To achieve carbon neutrality by 2060, China will need to phase out the use of coal and other fossil fuels, deploy negative emission technologies at a large scale and promote low-carbon development, according to a Perspective published in Nature Reviews Earth & Environment.
Emissions from China currently account for 28％ of global carbon emissions. A major step to curbing these emissions are targets to reduce 2005 carbon intensity levels (the number of grams of CO2 that it takes to make one unit of electricity) by 40-45％ and 60-65％ by 2020 and 2030, respectively.
Zhu Liu and colleagues assessed the status of China’s CO2 emissions and the progress made in its plans to achieve carbon neutrality by 2060. By 2020, carbon intensity had decreased by 48.4％ compared to 2005 levels.

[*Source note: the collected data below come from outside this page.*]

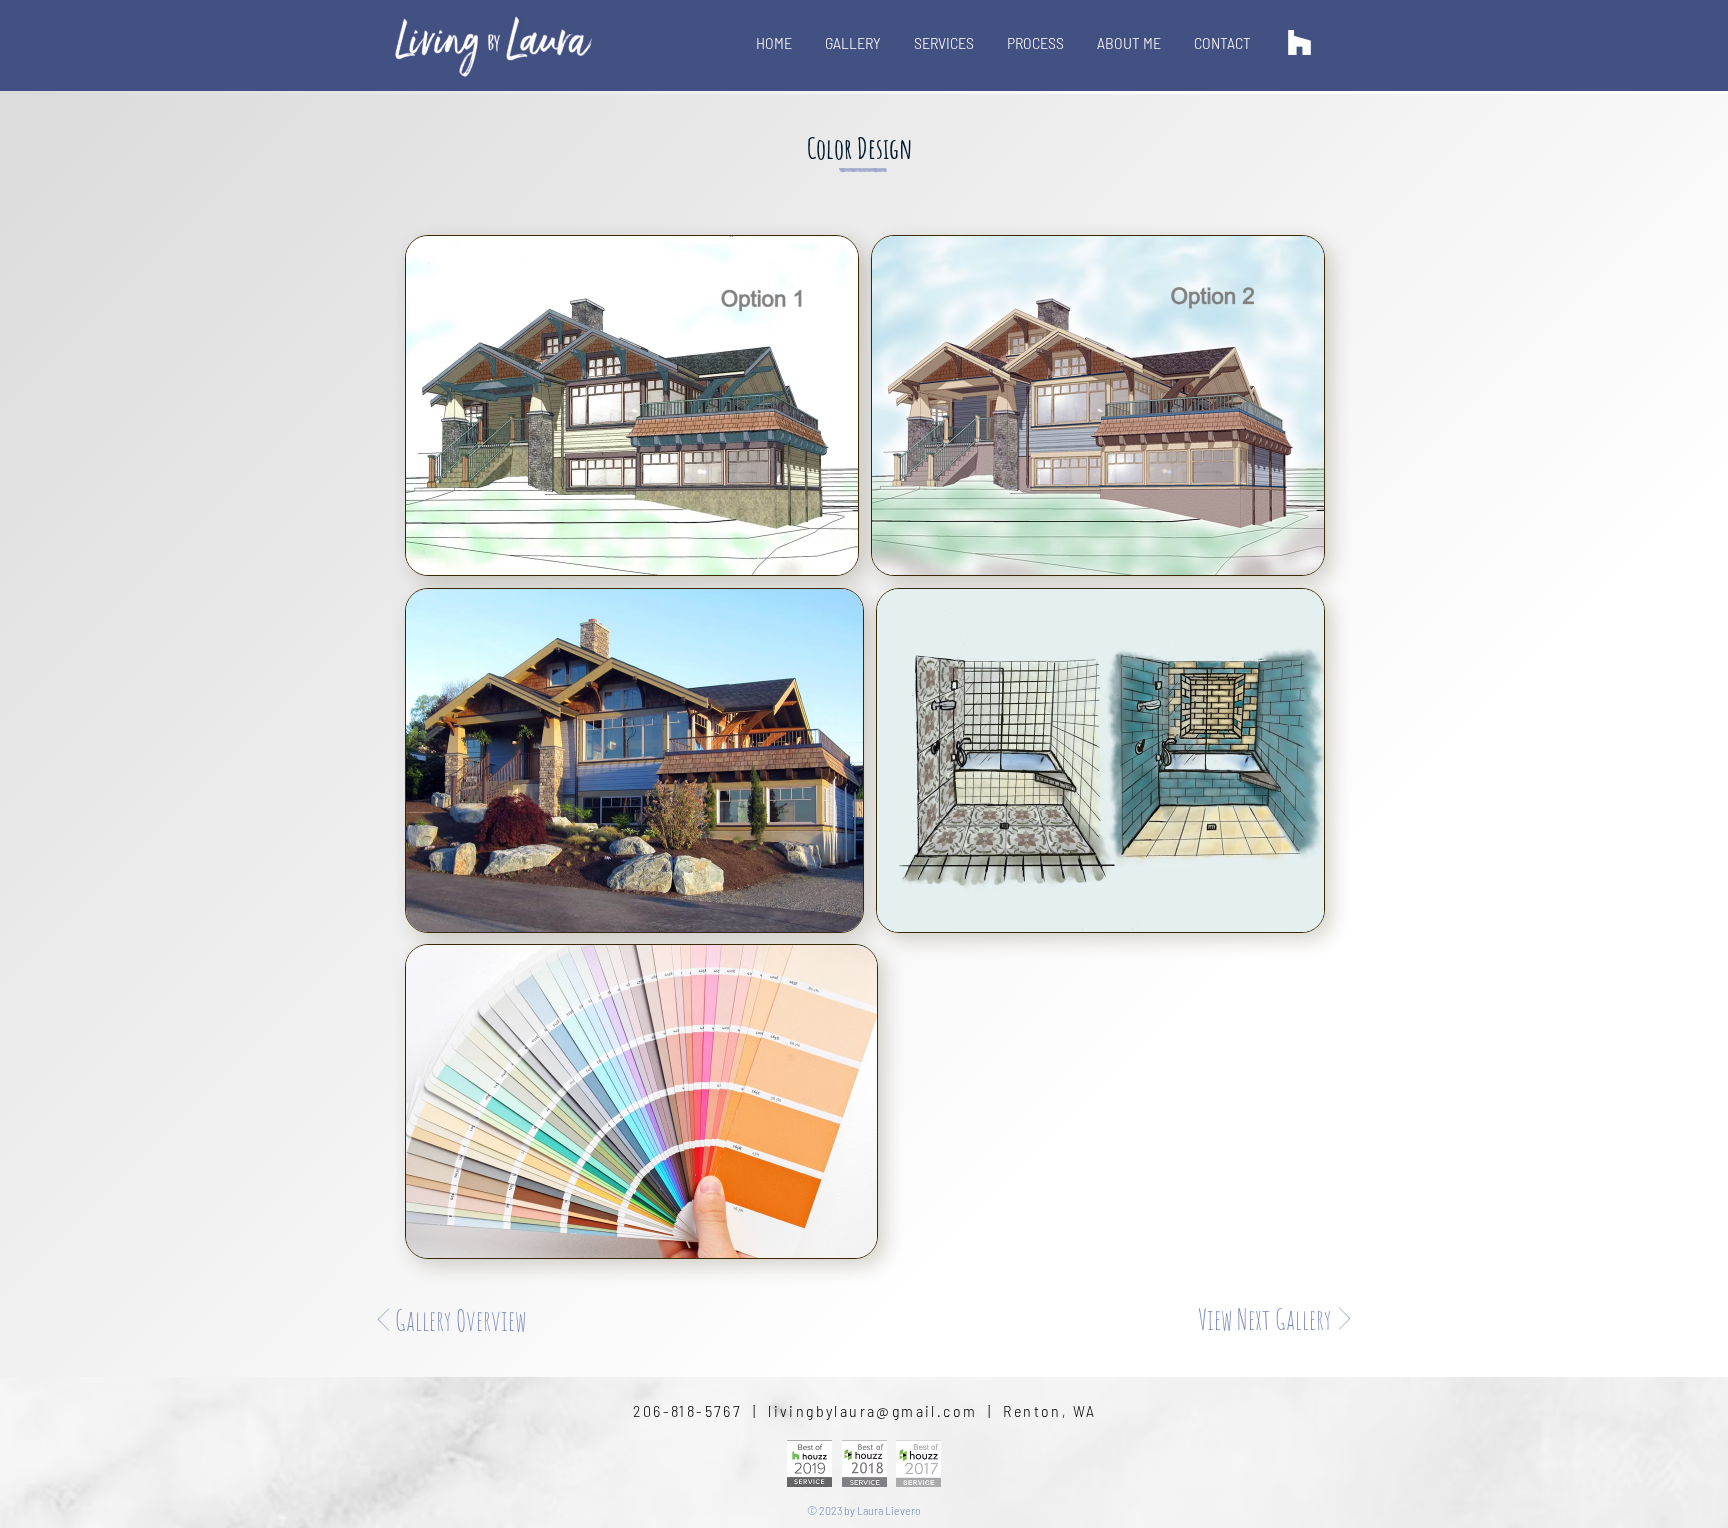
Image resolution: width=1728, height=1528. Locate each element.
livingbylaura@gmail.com (872, 1410)
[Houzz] (1299, 42)
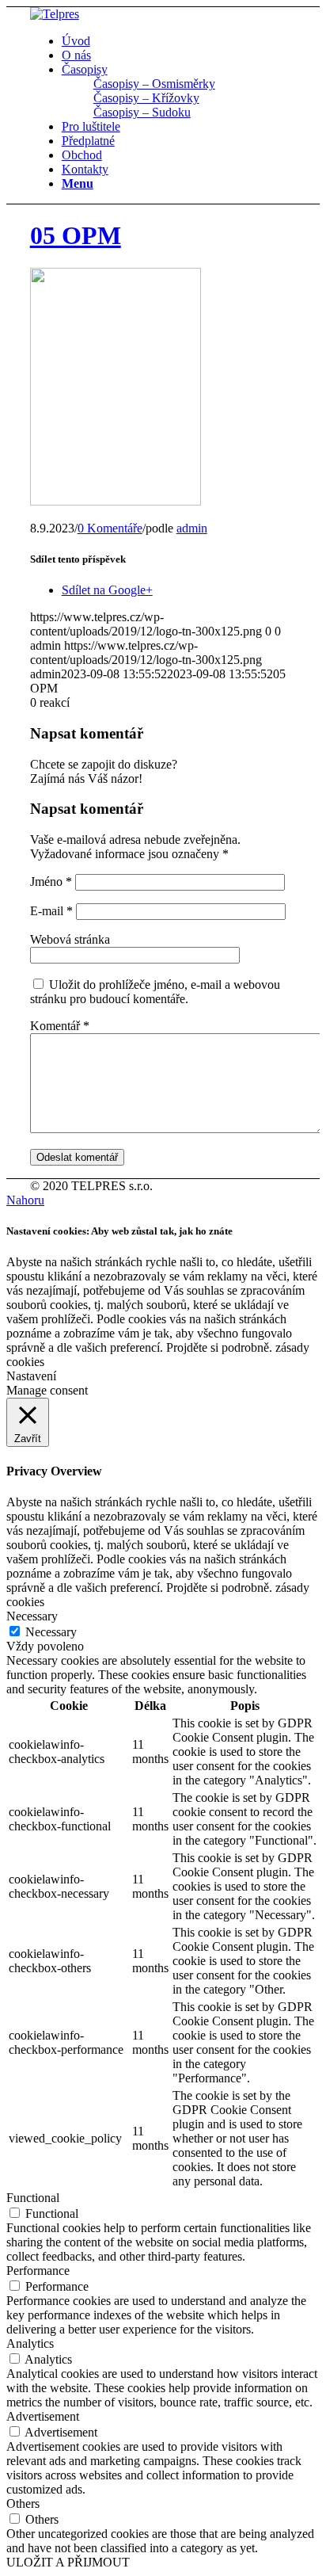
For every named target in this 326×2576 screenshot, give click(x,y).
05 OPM (75, 235)
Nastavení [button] (31, 1376)
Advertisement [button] (42, 2416)
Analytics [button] (30, 2343)
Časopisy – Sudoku (142, 112)
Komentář (59, 1025)
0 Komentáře (110, 528)
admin (191, 528)
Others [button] (23, 2503)
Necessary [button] (32, 1616)
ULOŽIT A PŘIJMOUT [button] (68, 2562)
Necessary (51, 1632)
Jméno (51, 881)
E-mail (51, 911)
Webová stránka (70, 939)
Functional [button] (32, 2197)
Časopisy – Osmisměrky (154, 83)
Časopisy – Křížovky (146, 98)
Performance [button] (38, 2270)
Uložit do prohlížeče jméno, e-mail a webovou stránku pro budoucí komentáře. (155, 992)
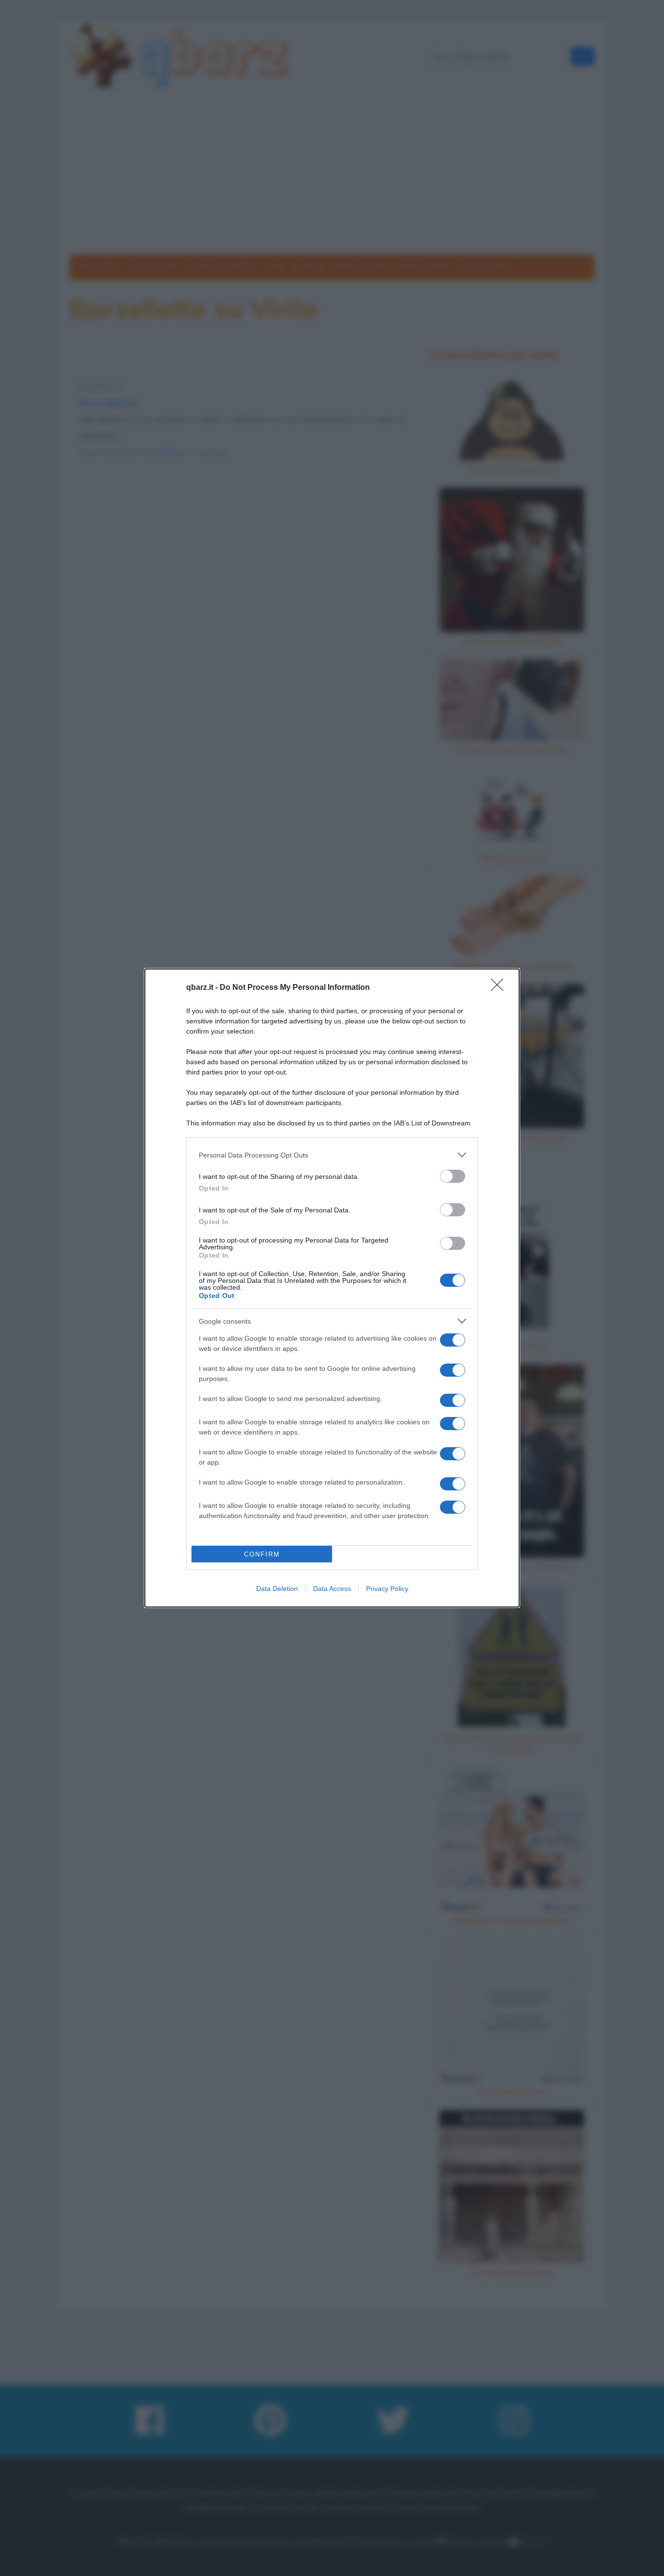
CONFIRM (262, 1554)
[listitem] (332, 1155)
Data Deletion (277, 1588)
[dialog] (332, 1288)
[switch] (452, 1176)
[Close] (500, 988)
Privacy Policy (387, 1588)
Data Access (332, 1588)
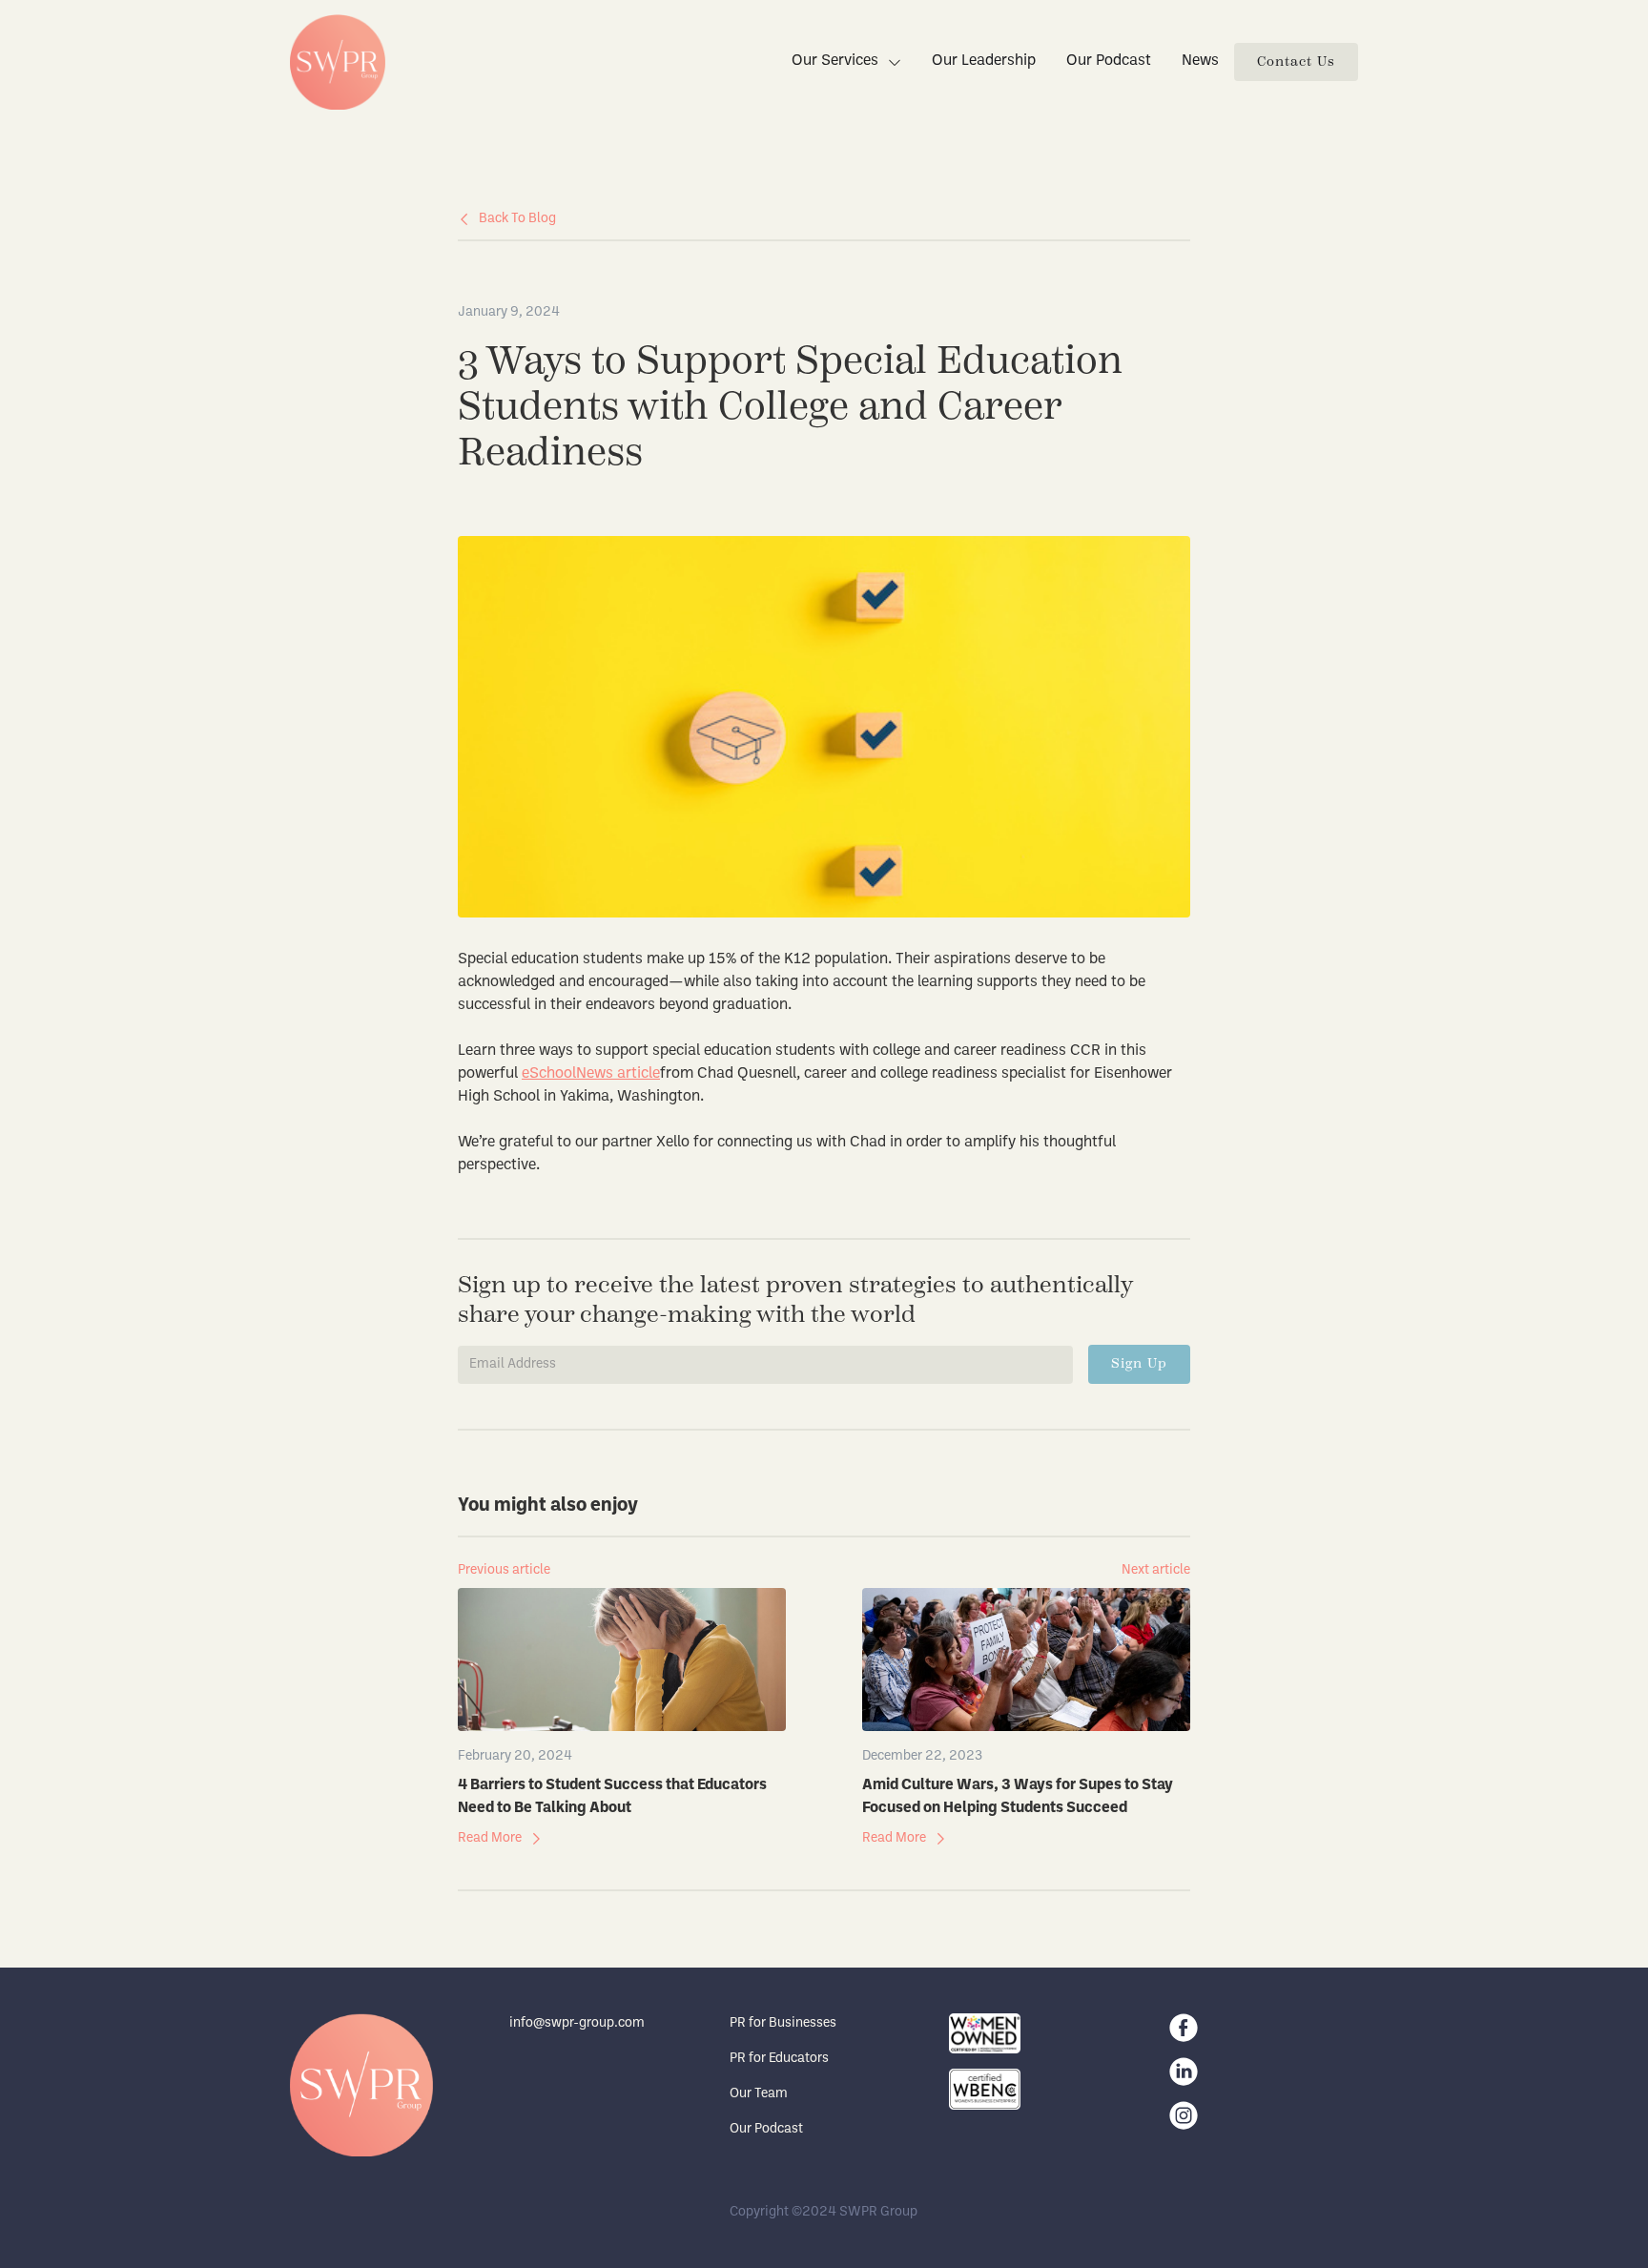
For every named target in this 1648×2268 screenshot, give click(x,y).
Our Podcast (1108, 61)
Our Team (759, 2094)
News (1200, 61)
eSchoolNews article (591, 1074)
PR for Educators (779, 2059)
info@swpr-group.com (577, 2023)
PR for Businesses (783, 2023)
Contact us (1296, 61)
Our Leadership (984, 61)
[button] (838, 62)
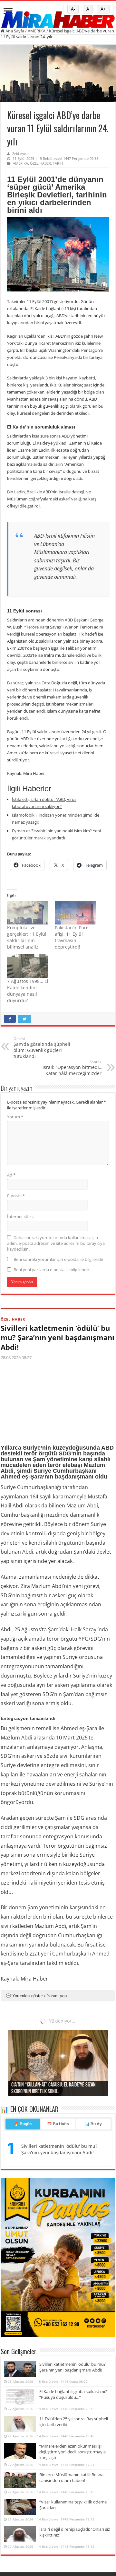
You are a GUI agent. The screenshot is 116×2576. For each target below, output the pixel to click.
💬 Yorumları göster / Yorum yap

However, the authors argue that in order to reach peak total emissions before 2030 and achieve carbon neutrality by 2060, the following goals will need to be met: establishing a full scale cap-and-trade system that covers all sectors, given negative emissions from afforestation, recycling, and carbon capture, utilization and storage (CCUS); recycling 100％ of construction materials and industrial by-products; realizing the goal of 85％ or 70％ of non-fossil fuels in primary energy consumption by 2050 under the 1.5℃ and 2℃ scenarios, respectively; and development of a full CCUS strategy for the remaining fossil-fuel-based boilers and plants.
Liu and co-authors conclude that current efforts to reduce emissions are mainly responses to top-down policies by the central government. However, measures that can incentivize bottom-up efforts are also called for, such as setting local mitigation targets, promoting a just transition towards carbon neutrality, and mobilizing communities.